Giovanni D’Amore, Emerging Technologies Project Manager at Keysight:

“RF photonic integration is a significant breakthrough with the potential to play a key role in 6G deployment. Integrating microwave, millimeter-wave, and even sub-terahertz functions into a compact chip allows dynamic spectrum access and carrier aggregation without the complexity of multiple hardware platforms. This approach reduces costs, improves energy efficiency, and accelerates the transition from R&D to large-scale testing and standardization.”

“Reconfigurable intelligent surfaces (RIS) are poised to reshape perceptions of coverage and energy efficiency.
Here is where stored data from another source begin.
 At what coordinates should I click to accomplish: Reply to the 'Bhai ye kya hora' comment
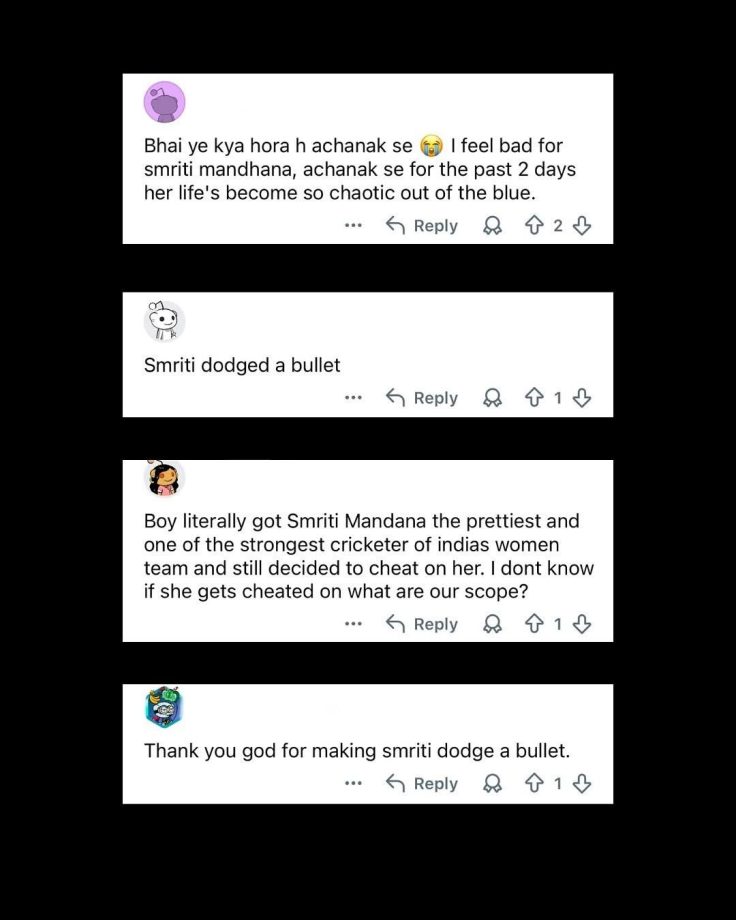422,226
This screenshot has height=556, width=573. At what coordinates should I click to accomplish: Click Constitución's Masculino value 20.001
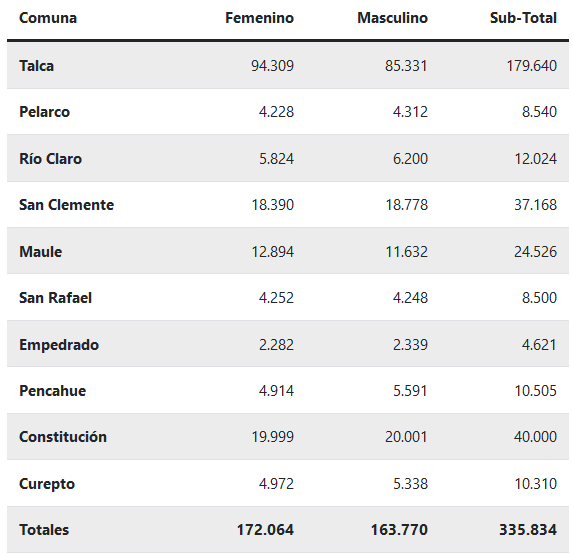pyautogui.click(x=406, y=436)
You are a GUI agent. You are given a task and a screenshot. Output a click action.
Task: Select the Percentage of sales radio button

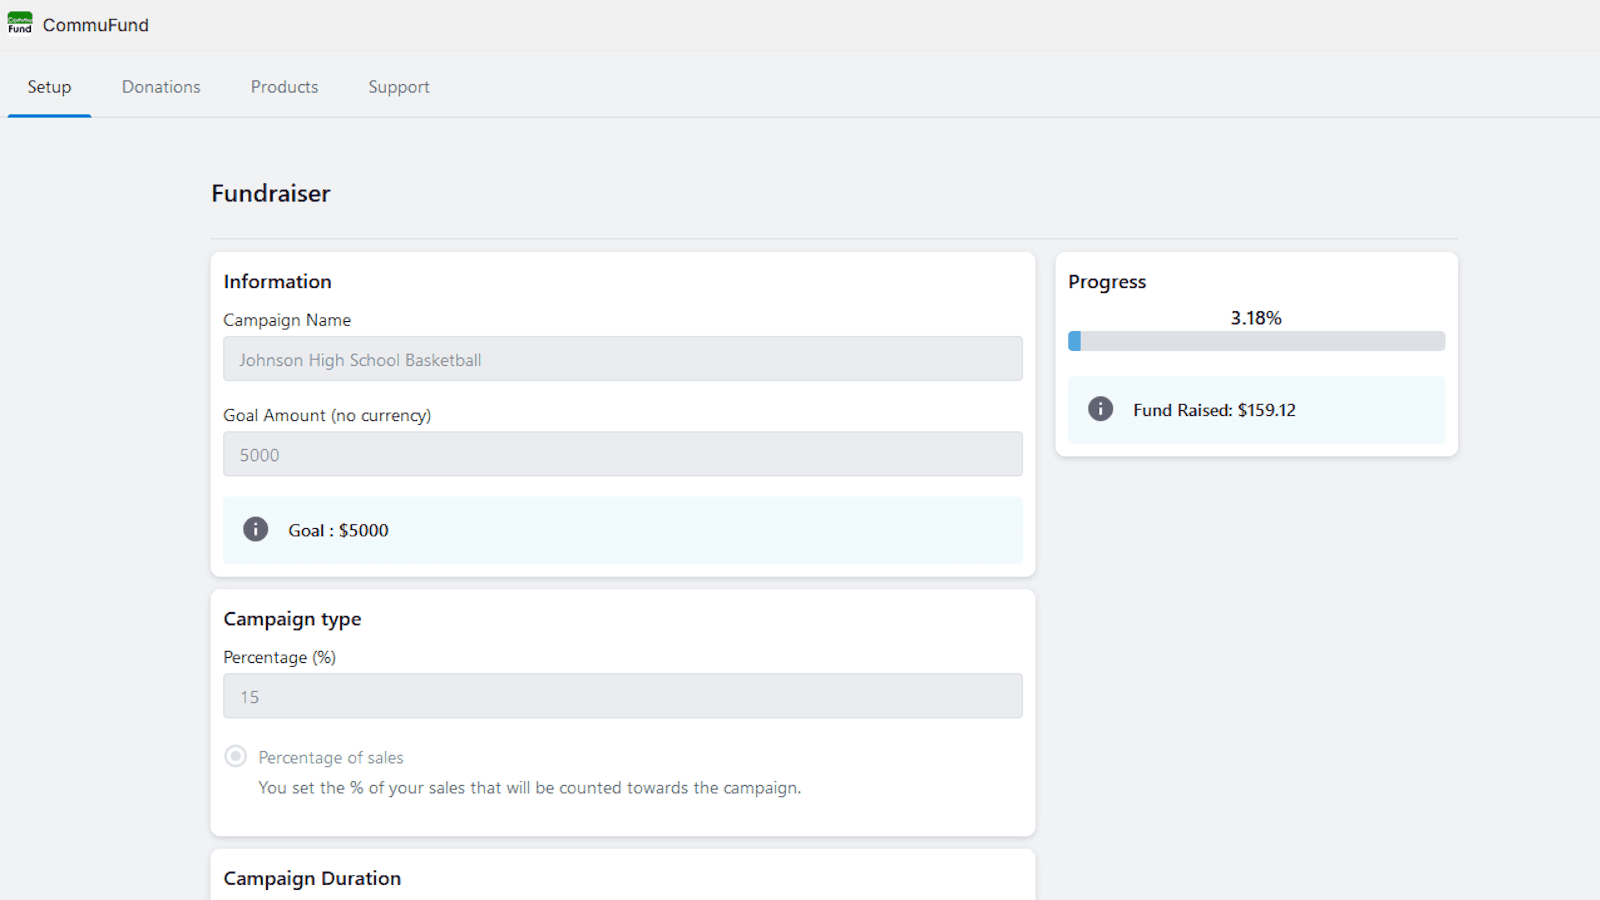tap(236, 756)
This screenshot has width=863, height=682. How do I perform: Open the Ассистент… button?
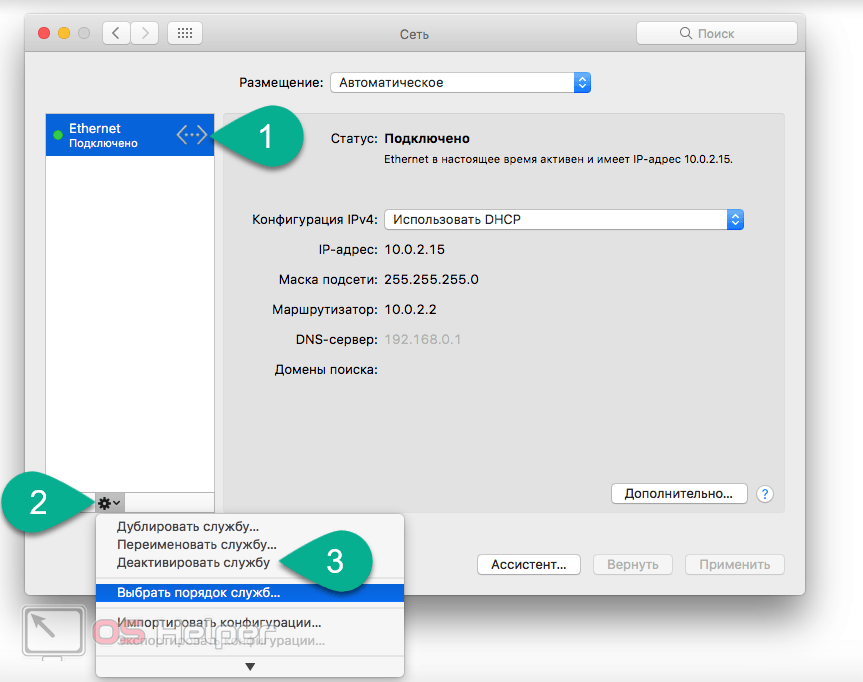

These metasurfaces can dynamically control radio propagation, enabling low-power coverage extension and advanced sensing capabilities. The real challenge lies in moving from simulation to practical deployment—developing prototypes that withstand real-world environments and deliver measurable performance improvements.”

“ISAC will transform networks from simple data pipes into intelligent platforms. Embedding sensing into communication architectures enables applications like predictive traffic management, collision-aware factory automation, and immersive XR based on real-time spatial mapping. This fusion opens pathways for digital twins and smart city planning, creating a new paradigm where connectivity and situational awareness coexist seamlessly.”

Nizar Messaoudi, 6G Project Manager at Keysight:

“Integrating different technologies into CMOS may not be glamorous, but it is essential. As the industry moves toward massive MIMO and miniaturization, heterogeneous integration becomes key to realizing 6G radios.”

“FR3 offers a good balance between coverage and capacity, but coexistence remains challenging. Most resources in this band are already occupied, so combining sensing techniques to determine the best solutions for spatial and temporal sharing is critical. As the 2027 World Radiocommunication Conference (WRC-27) approaches, the scope of globally shared spectrum will become clearer.”

“AI is becoming central to wireless design, but technical capability alone is not enough. We need to establish trustworthiness—this means better training data, clear objectives, and rigorous testing. By 2026, significant progress in AI model testability and validation will be made, making trust and verification as important as technical capability itself.”

Francisco Garcia, Chief Scientist at Keysight:

“For decades, we could determine every bit of data transmitted over the air interface. AI breaks this certainty. To realize AI-native functions in 6G, we must validate them with the same rigor as traditional signal processing. Otherwise, we risk increasing complexity without understanding the costs. The real breakthrough will come when we can measure AI’s impact on the entire system.”

“At first, I was skeptical about combining integrated sensing and communication with semantic communication. But once I realized both layers transmit encoded information—one physical, one semantic—it opened new possibilities: using generative AI to design physical layers tailored for specific tasks. Imagine drones not transmitting raw video but only the key perceptual information needed for a mission. That’s not only efficient but revolutionary.”

6G is accelerating toward us, ushering in a disruptive transformation for the industry. Deep integration of AI, sensing, communication, and high energy efficiency at the system level unlocks unprecedented development opportunities, but also presents challenges. In this comprehensive transformation, the ability to simulate real-world scenarios and conduct testing and validation will be critical to success. Companies capable of implementing effective testing and validation strategies will gain a decisive advantage in the emerging 6G era.